Performing a warm-up before a workout or activity increases blood flow and oxygenation to muscles. While the passive body produces only 15-20% of blood flow to skeletal muscles, this increases to 70-75% after 10 minutes of total body activity. Higher blood flow means more oxygen delivered to the muscles, which in turn leads to better performance. The temperature of your body also increases, which increases flexibility and range of motion in your muscles.
While warm-up exercises may not seem important, they can reduce the risk of injury in some cases. Stretching muscles prior to an intense workout increases their flexibility and helps decrease internal resistance. It also increases deformation before an injury occurs. During a warm-up, you can incorporate light strengthening activities. For strength training, consider doing low repetitions with low weights. Adding a few light stretches to your routine before an intense workout is beneficial as well.
A warm-up and cool-down are critical for preventing injuries during exercise. While many people understand the need to warm up and cool down, few actually perform them. Incorrect warm-ups can cause light-headedness or even a heart attack. Proper warm-ups and cool-downs can reduce your risk of injury and improve your athletic performance. Here are the benefits of warming up and cooling down:
Warming up your body before a workout is a key part of injury prevention and a good exercise routine. Warming up your body prior to working out improves flexibility and blood flow to the area, limiting the risk of joint pain and muscle pull. Warming up your body also prepares muscles to stretch during other exercises. Because resistance training puts tension on your muscles, warming up your muscles beforehand will allow you to stretch your muscles more comfortably and increase range of motion.
When working out, cold weather can cause muscle contraction and loss of range of motion. Cold weather also causes joints to tighten, and can pinch nerves. Working out forces muscles to work harder than usual, which increases the risk of muscle soreness. Fortunately, many people know that alternating heat and cold therapy can reduce muscle soreness. But if you're concerned about cold-related injuries, it's best to consult a doctor before trying any of these methods.

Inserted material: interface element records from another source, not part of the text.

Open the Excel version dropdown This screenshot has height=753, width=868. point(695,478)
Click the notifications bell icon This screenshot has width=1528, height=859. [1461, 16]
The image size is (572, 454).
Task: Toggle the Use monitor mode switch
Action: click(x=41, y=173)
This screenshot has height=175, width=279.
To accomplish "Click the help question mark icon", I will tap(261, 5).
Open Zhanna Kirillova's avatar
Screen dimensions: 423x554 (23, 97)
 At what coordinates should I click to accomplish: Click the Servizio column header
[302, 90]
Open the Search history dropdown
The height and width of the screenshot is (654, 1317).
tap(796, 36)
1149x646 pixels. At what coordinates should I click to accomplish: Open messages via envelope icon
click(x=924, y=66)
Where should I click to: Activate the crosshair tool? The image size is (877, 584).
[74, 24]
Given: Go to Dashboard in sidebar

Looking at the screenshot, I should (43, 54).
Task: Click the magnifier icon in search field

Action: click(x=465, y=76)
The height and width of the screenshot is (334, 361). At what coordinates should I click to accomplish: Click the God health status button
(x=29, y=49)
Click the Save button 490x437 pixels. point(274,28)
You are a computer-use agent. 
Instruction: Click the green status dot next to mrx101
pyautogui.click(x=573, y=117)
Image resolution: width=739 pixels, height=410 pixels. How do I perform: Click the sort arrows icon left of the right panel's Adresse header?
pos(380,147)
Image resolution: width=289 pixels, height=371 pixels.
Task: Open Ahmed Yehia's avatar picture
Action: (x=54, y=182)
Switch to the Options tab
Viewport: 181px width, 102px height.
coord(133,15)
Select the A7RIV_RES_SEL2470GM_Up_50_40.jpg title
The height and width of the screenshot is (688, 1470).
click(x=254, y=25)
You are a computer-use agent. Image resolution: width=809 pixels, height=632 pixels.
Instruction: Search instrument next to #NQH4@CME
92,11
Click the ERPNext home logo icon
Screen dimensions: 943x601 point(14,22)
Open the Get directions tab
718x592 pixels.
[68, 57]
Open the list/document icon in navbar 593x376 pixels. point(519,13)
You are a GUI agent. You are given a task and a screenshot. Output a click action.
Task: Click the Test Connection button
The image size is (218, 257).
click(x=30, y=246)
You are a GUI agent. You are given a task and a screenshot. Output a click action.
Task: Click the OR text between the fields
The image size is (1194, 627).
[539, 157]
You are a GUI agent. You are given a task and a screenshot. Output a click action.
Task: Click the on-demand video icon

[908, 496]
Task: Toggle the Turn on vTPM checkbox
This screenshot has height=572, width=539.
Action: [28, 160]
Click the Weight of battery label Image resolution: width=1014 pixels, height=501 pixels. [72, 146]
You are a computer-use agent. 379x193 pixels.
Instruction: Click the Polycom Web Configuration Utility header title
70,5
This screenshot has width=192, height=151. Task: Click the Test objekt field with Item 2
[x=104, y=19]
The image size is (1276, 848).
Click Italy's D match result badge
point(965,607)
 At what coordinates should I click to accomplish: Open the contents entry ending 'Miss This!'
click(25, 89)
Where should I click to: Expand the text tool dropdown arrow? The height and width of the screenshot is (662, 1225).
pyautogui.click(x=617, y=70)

Although short-term stress is unlikely to affect your heart, chronic stress can have devastating consequences. High blood pressure is one of the most common risk factors for heart disease and is directly related to chronic stress. The body is constantly in "fight or flight" mode, which is intended to protect us but can have detrimental effects over time. Stress can also increase your risk of developing heart disease by impairing the flow of blood to your heart and brain.
The good news is that you can learn to reduce stress without having to change your lifestyle. Having a healthy diet, regular exercise, and doing something enjoyable can help you avoid the negative effects of long-term stress. Eating a healthy diet and snacking on fruits and vegetables are both great ways to minimize stress and feel better. Regular exercise is also good for your heart, so get moving today! Try meditation to reduce stress and reduce your risk factors. Practicing positive thinking can have a profound impact on your stress levels and your heart health.